# [Exercise objective]
Copy out every line of the entries between the line holding "Start your free trial (78, 422)" and the line holding "The Blaze (552, 113)", inclusive, keeping lines without answers unchanged. In the answers, decrease every coordinate by 132.

# [Item position entries]

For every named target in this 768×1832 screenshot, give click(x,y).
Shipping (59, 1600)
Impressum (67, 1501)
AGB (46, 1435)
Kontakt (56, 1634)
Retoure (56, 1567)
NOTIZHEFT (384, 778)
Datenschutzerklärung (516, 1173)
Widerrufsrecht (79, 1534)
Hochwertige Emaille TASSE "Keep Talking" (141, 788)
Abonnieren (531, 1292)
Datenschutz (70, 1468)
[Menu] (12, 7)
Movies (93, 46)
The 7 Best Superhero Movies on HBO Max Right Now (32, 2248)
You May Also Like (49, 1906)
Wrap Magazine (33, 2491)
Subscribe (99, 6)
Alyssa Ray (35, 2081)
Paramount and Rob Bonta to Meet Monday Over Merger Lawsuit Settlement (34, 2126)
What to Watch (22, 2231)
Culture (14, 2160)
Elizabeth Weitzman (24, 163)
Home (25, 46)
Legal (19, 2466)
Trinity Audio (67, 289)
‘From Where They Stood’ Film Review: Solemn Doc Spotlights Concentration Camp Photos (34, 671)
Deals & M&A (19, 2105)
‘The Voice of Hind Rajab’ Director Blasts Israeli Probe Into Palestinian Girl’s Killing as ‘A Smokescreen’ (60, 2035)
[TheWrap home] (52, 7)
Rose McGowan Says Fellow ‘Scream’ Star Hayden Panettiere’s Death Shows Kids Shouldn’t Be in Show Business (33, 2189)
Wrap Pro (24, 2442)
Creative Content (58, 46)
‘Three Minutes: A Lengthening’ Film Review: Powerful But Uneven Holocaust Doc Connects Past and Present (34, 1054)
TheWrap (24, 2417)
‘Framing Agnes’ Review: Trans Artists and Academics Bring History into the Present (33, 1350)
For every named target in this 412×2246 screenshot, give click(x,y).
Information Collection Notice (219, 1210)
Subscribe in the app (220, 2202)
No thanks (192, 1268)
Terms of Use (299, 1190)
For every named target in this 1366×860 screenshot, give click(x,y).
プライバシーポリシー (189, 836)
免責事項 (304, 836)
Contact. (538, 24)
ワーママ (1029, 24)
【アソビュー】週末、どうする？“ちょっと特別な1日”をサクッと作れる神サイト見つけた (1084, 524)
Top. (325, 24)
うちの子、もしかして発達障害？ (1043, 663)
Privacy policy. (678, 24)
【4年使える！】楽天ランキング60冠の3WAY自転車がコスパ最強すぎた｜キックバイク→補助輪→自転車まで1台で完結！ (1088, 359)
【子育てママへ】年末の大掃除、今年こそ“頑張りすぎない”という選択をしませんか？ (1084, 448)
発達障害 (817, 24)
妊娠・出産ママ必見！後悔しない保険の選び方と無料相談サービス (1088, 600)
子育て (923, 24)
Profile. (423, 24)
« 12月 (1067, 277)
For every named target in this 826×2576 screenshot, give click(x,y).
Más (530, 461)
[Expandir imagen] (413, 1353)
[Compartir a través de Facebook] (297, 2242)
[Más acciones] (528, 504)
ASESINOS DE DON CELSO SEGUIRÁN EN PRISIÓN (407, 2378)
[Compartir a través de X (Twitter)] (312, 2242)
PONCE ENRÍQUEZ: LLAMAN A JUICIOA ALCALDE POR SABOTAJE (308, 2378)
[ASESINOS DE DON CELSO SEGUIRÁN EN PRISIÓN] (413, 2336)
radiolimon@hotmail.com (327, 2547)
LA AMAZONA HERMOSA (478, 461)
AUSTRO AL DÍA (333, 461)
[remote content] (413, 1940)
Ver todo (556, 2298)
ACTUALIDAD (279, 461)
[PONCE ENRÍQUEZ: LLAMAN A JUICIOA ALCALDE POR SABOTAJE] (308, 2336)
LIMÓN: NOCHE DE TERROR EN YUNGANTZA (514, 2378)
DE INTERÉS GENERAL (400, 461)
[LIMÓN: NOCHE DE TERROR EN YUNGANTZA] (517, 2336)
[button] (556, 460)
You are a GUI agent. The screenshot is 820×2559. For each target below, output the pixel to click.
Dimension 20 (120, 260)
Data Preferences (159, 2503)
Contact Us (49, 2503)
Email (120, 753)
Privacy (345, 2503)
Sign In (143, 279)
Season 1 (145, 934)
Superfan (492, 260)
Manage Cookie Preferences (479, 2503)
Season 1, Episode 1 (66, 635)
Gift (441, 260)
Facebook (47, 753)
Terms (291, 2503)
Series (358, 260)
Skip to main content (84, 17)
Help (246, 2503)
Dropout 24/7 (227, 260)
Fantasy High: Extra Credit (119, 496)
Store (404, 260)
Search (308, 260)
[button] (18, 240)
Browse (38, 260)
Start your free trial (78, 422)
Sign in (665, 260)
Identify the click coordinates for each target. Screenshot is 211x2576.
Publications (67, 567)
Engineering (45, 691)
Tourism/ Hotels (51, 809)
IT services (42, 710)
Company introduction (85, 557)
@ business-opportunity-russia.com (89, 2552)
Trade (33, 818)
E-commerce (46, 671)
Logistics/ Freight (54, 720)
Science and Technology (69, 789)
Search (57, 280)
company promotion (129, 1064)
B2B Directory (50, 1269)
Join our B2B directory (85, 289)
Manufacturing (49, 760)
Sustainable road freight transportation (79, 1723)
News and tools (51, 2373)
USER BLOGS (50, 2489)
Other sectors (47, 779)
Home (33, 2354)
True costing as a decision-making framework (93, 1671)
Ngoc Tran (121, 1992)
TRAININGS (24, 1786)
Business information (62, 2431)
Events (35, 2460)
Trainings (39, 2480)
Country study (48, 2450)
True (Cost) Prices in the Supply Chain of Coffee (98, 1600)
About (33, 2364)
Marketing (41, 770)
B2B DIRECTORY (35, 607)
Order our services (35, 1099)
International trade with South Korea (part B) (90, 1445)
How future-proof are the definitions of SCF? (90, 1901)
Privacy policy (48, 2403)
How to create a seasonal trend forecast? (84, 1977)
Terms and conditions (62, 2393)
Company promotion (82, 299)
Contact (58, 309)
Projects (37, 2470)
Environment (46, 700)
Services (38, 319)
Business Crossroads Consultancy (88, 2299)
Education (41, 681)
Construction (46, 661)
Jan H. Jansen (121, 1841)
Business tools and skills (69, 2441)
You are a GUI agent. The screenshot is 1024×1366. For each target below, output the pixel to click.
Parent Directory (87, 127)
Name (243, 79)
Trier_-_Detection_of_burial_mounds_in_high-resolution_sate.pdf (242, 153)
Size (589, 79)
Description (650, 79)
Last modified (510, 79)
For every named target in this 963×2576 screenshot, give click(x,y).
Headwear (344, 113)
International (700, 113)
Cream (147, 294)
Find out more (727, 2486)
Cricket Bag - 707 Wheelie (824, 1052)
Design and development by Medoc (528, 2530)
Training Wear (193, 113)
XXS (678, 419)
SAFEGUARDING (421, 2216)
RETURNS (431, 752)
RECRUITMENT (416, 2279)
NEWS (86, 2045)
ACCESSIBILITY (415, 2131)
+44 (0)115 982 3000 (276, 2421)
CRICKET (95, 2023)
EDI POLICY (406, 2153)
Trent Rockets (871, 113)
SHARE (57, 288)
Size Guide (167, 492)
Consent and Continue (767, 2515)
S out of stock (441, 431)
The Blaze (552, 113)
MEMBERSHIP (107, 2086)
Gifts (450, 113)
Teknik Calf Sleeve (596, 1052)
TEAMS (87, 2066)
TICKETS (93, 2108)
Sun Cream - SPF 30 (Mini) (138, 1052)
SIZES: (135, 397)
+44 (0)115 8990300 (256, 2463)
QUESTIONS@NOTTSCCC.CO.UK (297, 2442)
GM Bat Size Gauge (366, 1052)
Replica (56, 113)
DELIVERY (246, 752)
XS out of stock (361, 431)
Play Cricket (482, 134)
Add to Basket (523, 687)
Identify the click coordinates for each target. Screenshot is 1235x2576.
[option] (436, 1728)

# [Final result]
Start your free trial (-54, 290)
Sign in (533, 128)
Identify the click coordinates for each target. Screenshot is 211x2576.
Publications (-65, 435)
Engineering (-87, 559)
Tourism/ Hotels (-81, 677)
IT services (-90, 578)
Company introduction (-47, 425)
@ business-opportunity-russia.com (-43, 2420)
Trade (-99, 686)
E-commerce (-86, 539)
Logistics/ Freight (-78, 588)
Science and Technology (-63, 657)
Search (-75, 148)
company promotion (-3, 932)
B2B Directory (-82, 1137)
Join our B2B directory (-47, 157)
Manufacturing (-83, 628)
Sustainable road freight transportation (-53, 1591)
News and tools (-81, 2241)
USER BLOGS (-82, 2357)
Other sectors (-85, 647)
Home (-99, 2222)
True costing as a decision-making framework (-39, 1539)
Ngoc Tran (-11, 1860)
TRAININGS (-108, 1654)
Business information (-70, 2299)
Events (-97, 2328)
Trainings (-93, 2348)
Country study (-84, 2318)
True (Cost) Prices in the Supply Chain of Coffee (-34, 1468)
About (-99, 2232)
Marketing (-91, 638)
B2B DIRECTORY (-97, 475)
Order our services (-97, 967)
International trade with South Korea (part B) (-42, 1313)
How future-proof are the definitions of SCF? (-42, 1769)
Privacy policy (-84, 2271)
How to create a seasonal trend forecast? (-48, 1845)
Terms and conditions (-70, 2261)
Company promotion (-50, 167)
Contact (-74, 177)
Projects (-95, 2338)
Environment (-86, 568)
Services (-94, 187)
Business Crossroads Consultancy (-44, 2167)
Education (-91, 549)
Construction (-86, 529)
Jan H. Jansen (-11, 1709)
Business tools and skills (-63, 2309)
You are a GUI agent. The screenshot is 1024×1366. For each target below, output the pixel to click.
Parent Directory (-45, -5)
Name (111, -53)
Trier_-_Detection_of_burial_mounds_in_high-resolution_sate.pdf (110, 21)
Size (457, -53)
Description (518, -53)
Last modified (378, -53)
For every named target in this 963×2576 screenshot, give click(x,y).
Headwear (212, -19)
International (568, -19)
Cream (15, 162)
Find out more (595, 2354)
Cricket Bag - 707 Wheelie (692, 920)
Design and development by Medoc (396, 2398)
Training Wear (61, -19)
XXS (546, 287)
SAFEGUARDING (289, 2084)
RETURNS (299, 620)
RECRUITMENT (284, 2147)
NEWS (-46, 1913)
ACCESSIBILITY (283, 1999)
+44 (0)115 982 3000 (144, 2289)
CRICKET (-37, 1891)
EDI POLICY (274, 2021)
Trent Rockets (739, -19)
SHARE (-75, 156)
Size Guide (35, 360)
Consent and Continue (635, 2383)
S out of stock (309, 299)
The Blaze (420, -19)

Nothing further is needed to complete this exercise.